O exemplo máximo do homem prático, porque reúne a extrema concentração da acção com a sua extrema importância, é a do estratégico. Toda a vida é guerra, e a batalha é, pois, a síntese da vida. Ora o estratégico é um homem que joga com vidas como o jogador de xadrez com peças do jogo. Que seria do estratégico se pensasse que cada lance do seu jogo põe noite em mil lares e mágoa em três mil corações? Que seria do mundo se fôssemos humanos? Se o homem sentisse deveras, não haveria civilização. A arte serve de fuga para a sensibilidade que a acção teve que esquecer. A arte é a Gata Borralheira, que ficou em casa porque teve que ser.

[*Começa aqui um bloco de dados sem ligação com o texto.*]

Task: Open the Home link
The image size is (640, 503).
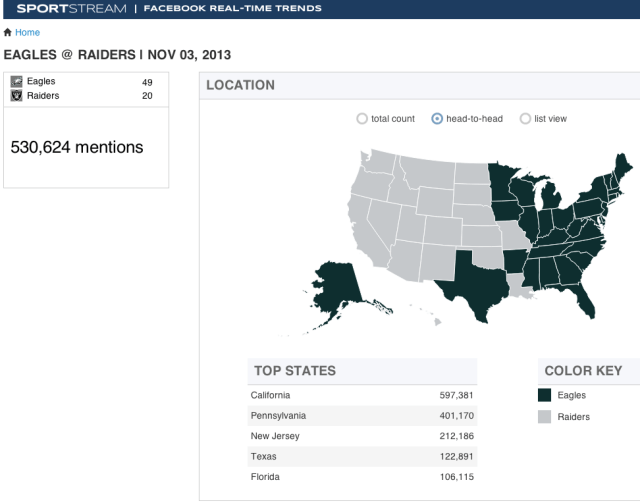Action: click(x=28, y=33)
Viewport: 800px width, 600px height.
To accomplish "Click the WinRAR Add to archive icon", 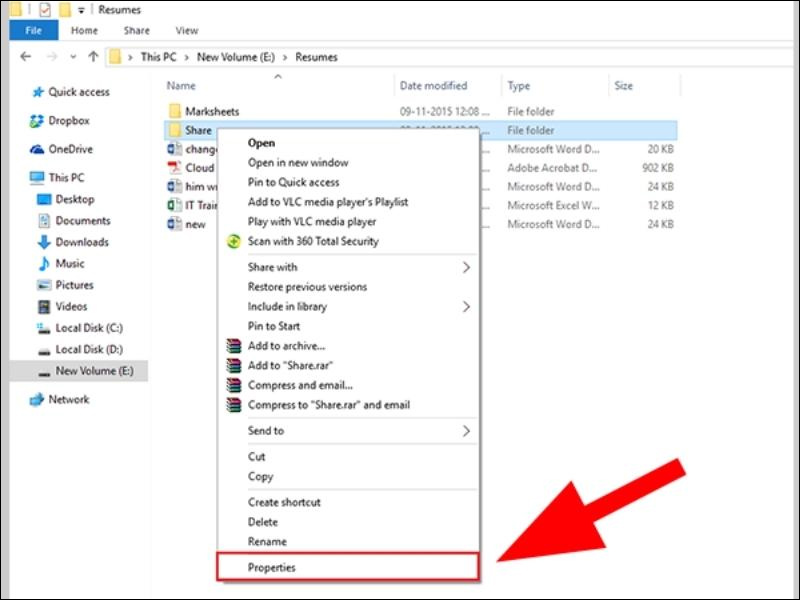I will (x=233, y=347).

Todo o homem de acção é essencialmente animado e optimista porque quem não sente é feliz. Conhece-se um homem de acção por nunca estar mal disposto. Quem trabalha embora esteja mal disposto é um subsidiário da acção; pode ser na vida, na grande generalidade da vida, um guarda-livros, como eu sou na particularidade dela. O que não pode ser é um regente de coisas ou de homens. À regência pertence a insensibilidade. Governa quem é alegre porque para ser triste é preciso sentir.
O patrão Vasques fez hoje um negócio em que arruinou um indivíduo doente e a família. Enquanto fez o negócio esqueceu por completo que esse indivíduo existia, excepto como parte contrária comercial. Feito o negócio, veio-lhe a sensibilidade. Só depois, é claro, pois, se viesse antes, o negócio nunca se faria. “Tenho pena do tipo”, disse-me ele. “Vai ficar na miséria”. Depois, acendendo o charuto, acrescentou: “Em todo o caso, se ele precisar qualquer coisa de mim” – entendendo-se qualquer esmola – “eu não esqueço que lhe devo um bom negócio e umas dezenas de contos”.
O patrão Vasques não é um bandido: é um homem de acção. O que perdeu o lance neste jogo pode, de facto, pois o patrão Vasques é um homem generoso, contar com a esmola dele no futuro.
Como o patrão Vasques são todos os homens de acção – chefes industriais e comerciais, políticos, homens de guerra, idealistas religiosos e sociais, grandes poetas e grandes artistas, mulheres formosas, crianças que fazem o que querem. Manda quem não sente. Vence quem pensa só o que precisa para vencer. O resto, que é a vaga humanidade geral, amorfa, sensível, imaginativa e frágil, é não mais que o pano de fundo contra o qual se destacam estas figuras da cena até que a pena de fantoches acabe, o fundo-chato de quadrados sobre o qual se erguem às peças de xadrez até que as guarde o Grande Jogador que, iludindo a reportagem com uma dupla personalidade, joga, entretendo-se sempre contra si mesmo.
(PESSOA, Fernando. Livro do Desassossego. São Paulo: Cia das Letras, 2006, páginas 292 a 294.)